- Exercise aim
Write out all of the data again, precisely as it appears.

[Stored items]
┌──
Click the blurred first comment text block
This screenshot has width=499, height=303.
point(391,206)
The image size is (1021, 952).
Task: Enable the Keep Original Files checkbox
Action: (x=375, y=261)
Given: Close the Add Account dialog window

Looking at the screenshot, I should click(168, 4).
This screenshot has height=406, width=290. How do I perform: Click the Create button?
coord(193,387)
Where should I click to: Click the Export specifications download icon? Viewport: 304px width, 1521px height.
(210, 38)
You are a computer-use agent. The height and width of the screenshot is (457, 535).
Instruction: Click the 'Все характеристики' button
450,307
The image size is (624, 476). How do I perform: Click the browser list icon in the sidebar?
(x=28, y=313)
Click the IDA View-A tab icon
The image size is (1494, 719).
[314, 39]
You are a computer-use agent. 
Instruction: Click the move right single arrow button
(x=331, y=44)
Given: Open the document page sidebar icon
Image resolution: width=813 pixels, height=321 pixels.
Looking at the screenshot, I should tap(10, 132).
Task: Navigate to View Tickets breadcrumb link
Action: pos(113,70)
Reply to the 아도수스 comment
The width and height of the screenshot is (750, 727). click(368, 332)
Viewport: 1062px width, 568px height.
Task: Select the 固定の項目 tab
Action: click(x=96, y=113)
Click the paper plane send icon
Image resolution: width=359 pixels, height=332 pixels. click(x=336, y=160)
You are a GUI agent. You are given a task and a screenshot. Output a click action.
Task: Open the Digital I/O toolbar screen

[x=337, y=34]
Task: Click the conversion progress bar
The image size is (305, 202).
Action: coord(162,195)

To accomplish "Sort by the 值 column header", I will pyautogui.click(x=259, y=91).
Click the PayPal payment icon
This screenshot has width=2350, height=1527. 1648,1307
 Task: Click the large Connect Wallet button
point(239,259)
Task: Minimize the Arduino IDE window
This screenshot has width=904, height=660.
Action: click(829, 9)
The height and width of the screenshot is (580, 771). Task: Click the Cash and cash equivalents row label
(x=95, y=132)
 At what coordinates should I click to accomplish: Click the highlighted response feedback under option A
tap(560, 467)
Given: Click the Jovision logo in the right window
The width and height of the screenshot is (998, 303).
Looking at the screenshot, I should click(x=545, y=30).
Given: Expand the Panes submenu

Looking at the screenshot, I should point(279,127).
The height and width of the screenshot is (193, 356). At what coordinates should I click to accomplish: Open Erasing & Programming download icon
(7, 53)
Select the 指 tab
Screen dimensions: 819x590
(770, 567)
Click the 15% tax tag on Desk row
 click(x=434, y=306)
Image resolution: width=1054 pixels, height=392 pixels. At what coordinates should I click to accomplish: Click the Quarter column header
└──
- Answer box
Click the blurred first comment text block
This screenshot has width=499, height=303.
point(391,206)
The image size is (1021, 952).
Task: Enable the Keep Original Files checkbox
Action: (x=375, y=261)
Given: Close the Add Account dialog window

Looking at the screenshot, I should click(168, 4).
This screenshot has height=406, width=290. How do I perform: Click the Create button?
coord(193,387)
Where should I click to: Click the Export specifications download icon? Viewport: 304px width, 1521px height.
(210, 38)
You are a computer-use agent. The height and width of the screenshot is (457, 535).
Instruction: Click the 'Все характеристики' button
450,307
The image size is (624, 476). How do I perform: Click the browser list icon in the sidebar?
(x=28, y=313)
Click the IDA View-A tab icon
The image size is (1494, 719).
[314, 39]
You are a computer-use agent. 
Instruction: Click the move right single arrow button
(x=331, y=44)
Given: Open the document page sidebar icon
Image resolution: width=813 pixels, height=321 pixels.
Looking at the screenshot, I should tap(10, 132).
Task: Navigate to View Tickets breadcrumb link
Action: pos(113,70)
Reply to the 아도수스 comment
The width and height of the screenshot is (750, 727). click(368, 332)
Viewport: 1062px width, 568px height.
Task: Select the 固定の項目 tab
Action: click(x=96, y=113)
Click the paper plane send icon
Image resolution: width=359 pixels, height=332 pixels. click(x=336, y=160)
You are a GUI agent. You are given a task and a screenshot. Output a click action.
Task: Open the Digital I/O toolbar screen

[x=337, y=34]
Task: Click the conversion progress bar
The image size is (305, 202).
Action: coord(162,195)

To accomplish "Sort by the 值 column header", I will pyautogui.click(x=259, y=91).
Click the PayPal payment icon
This screenshot has width=2350, height=1527. 1648,1307
 Task: Click the large Connect Wallet button
point(239,259)
Task: Minimize the Arduino IDE window
This screenshot has width=904, height=660.
Action: click(829, 9)
The height and width of the screenshot is (580, 771). Task: Click the Cash and cash equivalents row label
(x=95, y=132)
 At what coordinates should I click to accomplish: Click the highlighted response feedback under option A
tap(560, 467)
Given: Click the Jovision logo in the right window
The width and height of the screenshot is (998, 303).
Looking at the screenshot, I should click(x=545, y=30).
Given: Expand the Panes submenu

Looking at the screenshot, I should point(279,127).
The height and width of the screenshot is (193, 356). At what coordinates should I click to accomplish: Open Erasing & Programming download icon
(7, 53)
Select the 指 tab
Screen dimensions: 819x590
(770, 567)
Click the 15% tax tag on Desk row
 click(x=434, y=306)
Image resolution: width=1054 pixels, height=392 pixels. At what coordinates should I click to accomplish: Click the Quarter column header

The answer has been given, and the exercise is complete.